Netanyahu may be following an extremist path, but he has keen political instincts, and his address to Congress is part of a broad Israeli offensive to kill the UN démarche and forestall even the tentative steps Obama has taken to reset American Mideast policy along more realistic lines. But as Obama made clear in his May 19 speech on the revolutions roiling the Arab world, which are inspiring fresh activism among Palestinians, time is running out on America’s ability to protect Israel from its own policies. The choice, now more starkly posed than ever, is between a new peace initiative that offers a realistic chance of success, and further isolation from the world community, and with it greater insecurity for all.

Congress may be craven in its submission to lobby pressures, but even Congress will not be able to stop growing world condemnation of an Israeli occupation that is an intolerable affront to basic human dignity. And the Arab revolts have demonstrated that America and Israel will no longer be able to rely on the collusion of corrupt Arab despots to further that occupation. If the uprisings continue and bring about a full democratic flowering, the Arab people will exert increasing pressure on their governments to stand with the Palestinians in their struggle for justice and self-determination.

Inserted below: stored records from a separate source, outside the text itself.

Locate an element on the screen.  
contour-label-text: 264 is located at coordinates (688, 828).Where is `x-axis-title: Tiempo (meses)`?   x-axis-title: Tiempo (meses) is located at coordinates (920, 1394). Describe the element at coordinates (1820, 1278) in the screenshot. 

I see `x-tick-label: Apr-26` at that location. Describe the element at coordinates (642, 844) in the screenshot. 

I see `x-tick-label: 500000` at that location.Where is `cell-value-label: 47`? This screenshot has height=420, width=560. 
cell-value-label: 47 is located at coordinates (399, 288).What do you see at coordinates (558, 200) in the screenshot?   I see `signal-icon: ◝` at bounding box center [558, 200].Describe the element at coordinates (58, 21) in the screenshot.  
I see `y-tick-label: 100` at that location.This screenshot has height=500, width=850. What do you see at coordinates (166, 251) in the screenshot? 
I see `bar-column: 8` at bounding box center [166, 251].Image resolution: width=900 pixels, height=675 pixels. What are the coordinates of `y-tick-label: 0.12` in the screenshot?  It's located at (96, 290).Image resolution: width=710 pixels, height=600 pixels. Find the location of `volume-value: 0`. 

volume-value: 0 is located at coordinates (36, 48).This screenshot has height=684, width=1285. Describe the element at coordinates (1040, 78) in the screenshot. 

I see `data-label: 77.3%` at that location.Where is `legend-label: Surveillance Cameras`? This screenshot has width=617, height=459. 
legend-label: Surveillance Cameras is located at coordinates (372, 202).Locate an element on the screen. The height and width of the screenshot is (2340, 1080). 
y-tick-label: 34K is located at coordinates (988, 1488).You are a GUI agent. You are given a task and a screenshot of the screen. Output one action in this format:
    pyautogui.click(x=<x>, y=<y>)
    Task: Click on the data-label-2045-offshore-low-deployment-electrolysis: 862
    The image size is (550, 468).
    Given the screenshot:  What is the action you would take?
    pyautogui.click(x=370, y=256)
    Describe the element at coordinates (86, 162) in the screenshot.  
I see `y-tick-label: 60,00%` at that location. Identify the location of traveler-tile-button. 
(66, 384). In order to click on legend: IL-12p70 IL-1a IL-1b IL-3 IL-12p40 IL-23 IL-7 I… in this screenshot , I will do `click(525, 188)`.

In much of his May 19 speech, Obama was eloquent in affirming American support for “all who embrace genuine and inclusive democracy,” and opposition to “an attempt by any group to restrict the rights of others, and to hold power through coercion and not consent.” For these words to have meaning, he must apply them as consistently to Israel and Palestine as to Egypt and Tunisia, Bahrain and Syria. He went part of the way; in his insistence on a peace “based on the 1967 lines with mutually agreed swaps,” he was—contrary to the howls of outrage from Netanyahu and his right-wing echo chamber here—restating longstanding US positions on a just solution to the conflict. But in failing to take a stand on the fate of Jerusalem and Palestinian refugees, and in his rejection of what he peevishly called “symbolic actions to isolate Israel at the United Nations,” Obama signaled continued willingness to follow the Israeli government line even when it is not in America’s—or Israel’s—interests to do so.

Obama is at a crossroads: will he have the courage to withstand domestic political pressures and shortsighted Israeli policies? If he does, he will have the support not only of a growing domestic lobby for peace with justice—including an American Jewish public that is far more progressive than the hidebound AIPAC—but also that of the Arab world, as expressed through the nearly ten-year-old Arab Peace Initiative, in which all twenty-two nations of the Arab League offered full recognition of and peace with Israel if it would agree to a fair two-state solution. If he doesn’t, the consequences will be disastrous for Israel and Palestine and deeply damaging to America. Siegman makes a powerful case for Obama to enlist the support of former Presidents Clinton and George W. Bush in such an effort. Whether he does or doesn’t, it’s up to Americans who seek real security and a durable peace to counter the lobby and move Obama’s administration, as well as Congress, in the right direction.